Targeting EGFR in Triple Negative Breast Cancer

Abstract

Our preliminary data show that erlotinib inhibits Triple-negative breast cancer (TNBC) in a xenograft model. However, inhibition of metastasis by erlotinib is accompanied by nonspecific effects because erlotinib can inhibit other kinases; thus, more direct targets that regulate TNBC metastasis need to be identified to improve its therapeutic efficacy.

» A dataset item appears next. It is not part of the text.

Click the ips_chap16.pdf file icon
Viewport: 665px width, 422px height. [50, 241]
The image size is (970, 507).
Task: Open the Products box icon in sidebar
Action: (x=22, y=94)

Keywords: EGFR; erlotinib; metastasis; triple negative breast cancer; tyrosine kinase inhibitor.

Fig 1

EGFR inhibitor induced a change from mesenchymal to epithelial phenotype in TNBC cells. A,SUM149 TNBC cells were grown (3D culture) in the presence of 0 or 0.1 μM erlotinib, an EGFR tyrosine kinase inhibitor. Erlotinib (0.1 μM) inhibited the formation of projections in 3D models at 24 h. In 2D culture, no projections formed. B,Immunostaining performed after 24 h of treatment with erlotinib shows upregulation of epithelial marker E-cadherin, cell membrane localization of β-catenin, and inhibition of mesenchymal marker vimentin. The figure is referenced from Clin Cancer Res. 2009;15(21):6639-48.

Fig 2

Erlotinib inhibited tumor growth and metastasis in a SUM149 xenograft model. A, Tumor volumes in 4 groups of mice (vehicle, 25, 50, and 100 mg/kg erlotinib) were measured weekly. Each data point represents the mean tumor volume of 7 mice per group; bars, SD. B, Findings on ex vivo imaging of lung tissues to detect metastatic tumors in a control (vehicle) mouse and a 25-mg/kg erlotinib-treated mouse. C, Hematoxylin and eosin staining of a lung tissue section from a control mouse at the endpoint of the study showed 2 small deposits of metastatic tumors (arrowheads) in the alveolar septae. D, The incidence of lung metastasis in the 4 groups of mice. E, Immunohistochemical analysis of p-EGFR, p-ERK, E-cadherin, and vimentin in tumor tissues of SUM149 xenografts. The figure is referenced from Clin Cancer Res. 2009;15(21):6639-48.